Land Management Changes Undermine Wildlife Conservation on Public Lands

December 18, 2008  2:35 PM

CONTACT: Center for Biological Diversity

Josh Pollock, Center for Native Ecosystems, (303) 546-0214
Megan Mueller, Center for Native Ecosystems, (303) 546-0214
Lisa Belenky, Center for Biological Diversity, (415) 385-5594

Land Management Changes Undermine Wildlife Conservation on Public Lands; Yet Another Round of ‘Midnight Regulations’ Strips Wildlife and Endangered Species Protection Out of Agency’s Guidance Manual

DENVER-December 18. In another example of last-minute changes issued on the way out of office, the Bush administration has released final changes to a key policy manual for management of endangered, threatened, and other special-status species found on federal lands that would eliminate important protections currently given to the most at-risk wildlife and plants.

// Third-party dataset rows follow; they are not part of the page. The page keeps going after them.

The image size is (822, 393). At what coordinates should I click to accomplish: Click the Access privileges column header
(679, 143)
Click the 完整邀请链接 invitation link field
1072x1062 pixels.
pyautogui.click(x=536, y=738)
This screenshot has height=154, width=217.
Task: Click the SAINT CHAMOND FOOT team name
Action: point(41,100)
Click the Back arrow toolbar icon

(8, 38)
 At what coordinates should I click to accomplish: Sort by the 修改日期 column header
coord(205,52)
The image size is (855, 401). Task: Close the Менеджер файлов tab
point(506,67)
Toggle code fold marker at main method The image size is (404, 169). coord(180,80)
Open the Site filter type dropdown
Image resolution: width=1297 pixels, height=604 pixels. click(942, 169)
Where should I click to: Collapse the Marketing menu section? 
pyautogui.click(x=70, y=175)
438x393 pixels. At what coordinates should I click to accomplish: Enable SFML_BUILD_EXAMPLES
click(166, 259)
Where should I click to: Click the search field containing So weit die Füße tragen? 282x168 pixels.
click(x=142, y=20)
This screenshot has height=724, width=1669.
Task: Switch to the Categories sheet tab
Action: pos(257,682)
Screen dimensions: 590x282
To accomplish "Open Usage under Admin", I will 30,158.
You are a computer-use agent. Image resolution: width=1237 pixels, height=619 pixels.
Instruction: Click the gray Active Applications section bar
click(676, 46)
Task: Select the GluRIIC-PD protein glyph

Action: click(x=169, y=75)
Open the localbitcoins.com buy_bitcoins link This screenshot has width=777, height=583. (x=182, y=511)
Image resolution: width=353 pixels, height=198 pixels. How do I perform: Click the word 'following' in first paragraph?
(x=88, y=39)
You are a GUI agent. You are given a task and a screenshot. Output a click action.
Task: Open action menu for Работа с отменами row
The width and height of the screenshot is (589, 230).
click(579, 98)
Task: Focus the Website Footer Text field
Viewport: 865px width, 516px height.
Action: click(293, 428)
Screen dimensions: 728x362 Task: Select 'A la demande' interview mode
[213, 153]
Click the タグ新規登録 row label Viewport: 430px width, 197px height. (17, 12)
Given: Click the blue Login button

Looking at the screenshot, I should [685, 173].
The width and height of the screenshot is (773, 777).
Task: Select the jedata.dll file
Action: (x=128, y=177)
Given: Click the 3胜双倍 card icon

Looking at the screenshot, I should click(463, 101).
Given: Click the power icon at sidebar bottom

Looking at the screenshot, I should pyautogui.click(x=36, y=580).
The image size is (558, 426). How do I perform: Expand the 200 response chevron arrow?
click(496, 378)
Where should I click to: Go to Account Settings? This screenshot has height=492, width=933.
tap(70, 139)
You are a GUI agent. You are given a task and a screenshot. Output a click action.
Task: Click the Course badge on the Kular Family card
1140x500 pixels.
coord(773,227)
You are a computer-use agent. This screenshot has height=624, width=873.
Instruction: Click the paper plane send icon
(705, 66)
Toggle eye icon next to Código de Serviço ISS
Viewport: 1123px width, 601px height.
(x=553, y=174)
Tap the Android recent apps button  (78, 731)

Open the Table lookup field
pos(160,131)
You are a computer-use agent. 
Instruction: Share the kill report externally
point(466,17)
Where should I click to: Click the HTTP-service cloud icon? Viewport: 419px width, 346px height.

Among the sweeping changes to the Bureau of Land Management Special Status Species Manual are new policy directives that undermine protections for endangered and threatened plants, limit efforts to protect those species officially awaiting protection under the Endangered Species Act, make it prohibitively difficult to protect sensitive species found in multiple states, and eliminate some protections for state-protected species found on federal lands.

“This short-sighted policy change eliminates wildlife protections on public lands at the very time when proactive management is most likely to be effective – before they decline to the point that they need to be listed under the Endangered Species Act,” said Josh Pollock, executive director of the Center for Native Ecosystems.

The changes to the Bureau of Land Management’s manual weaken the agency’s commitment to keeping some populations of rare species from falling so low that they require the protection of the Endangered Species Act to prevent extinction. The changes eliminate protections for species listed as threatened or endangered by a state but not separately recognized by the federal government. Often, state-level recognition of threatened or endangered species helps to activate conservation measures before a species declines to the point of needing more stringent regulatory intervention.

“Failing to conserve state-recognized species undoes the good work the states have started and could lead to more listings under the Endangered Species Act,” said Megan Mueller, staff biologist with the Center for Native Ecosystems.

In Colorado, 35 species, including kit fox, swift fox, river otters, sandhill cranes, and burrowing owls, would lose protection under this provision of the agency’s policy manual.

In California, hundreds of State listed species could loose protection on federal public lands including the wolverine and the Great grey owl.

The manual also allows the Bureau of Land Management, or BLM, to hand over large parts of the Endangered Species Act consultation process to the industries whose activities are affecting public lands and species habitats. This change is in keeping with a damaging new change to Endangered Species Act regulations just pushed through last week by Interior Department appointees, despite massive public and congressional opposition.

“This is one more Bush giveaway of public resources to industry on their way out the door,” said Lisa Belenky, senior attorney with the Center for Biological Diversity. “Having industry conduct informal consultations and write the biological assessments for their own projects is asking the fox to guard the henhouse; it is irresponsible and foolish.”

In a rare but telling move, the manual changes includes citations to several court cases in which BLM avoided obligations under the Endangered Species Act. Though not a common addition to BLM’s operating manuals, these citations seem designed to provide federal land managers with justification for scaling back their protective efforts on behalf of at-risk wildlife and plants.

“BLM is stuck in the past; the new manual does not even mention global climate change which is an overarching threat to wildlife and plants that depend on our public lands for survival,” Belenky said. “Although the management manual does not have the force of law, it directs BLM staff to limit conservation efforts rather than to preserve public lands resources for future generations.”

At the Center for Biological Diversity, we believe that the welfare of human beings is deeply linked to nature – to the existence in our world of a vast diversity of wild animals and plants. Because diversity has intrinsic value, and because its loss impoverishes society, we work to secure a future for all species, great and small, hovering on the brink of extinction. We do so through science, law, and creative media, with a focus on protecting the lands, waters, and climate that species need to survive.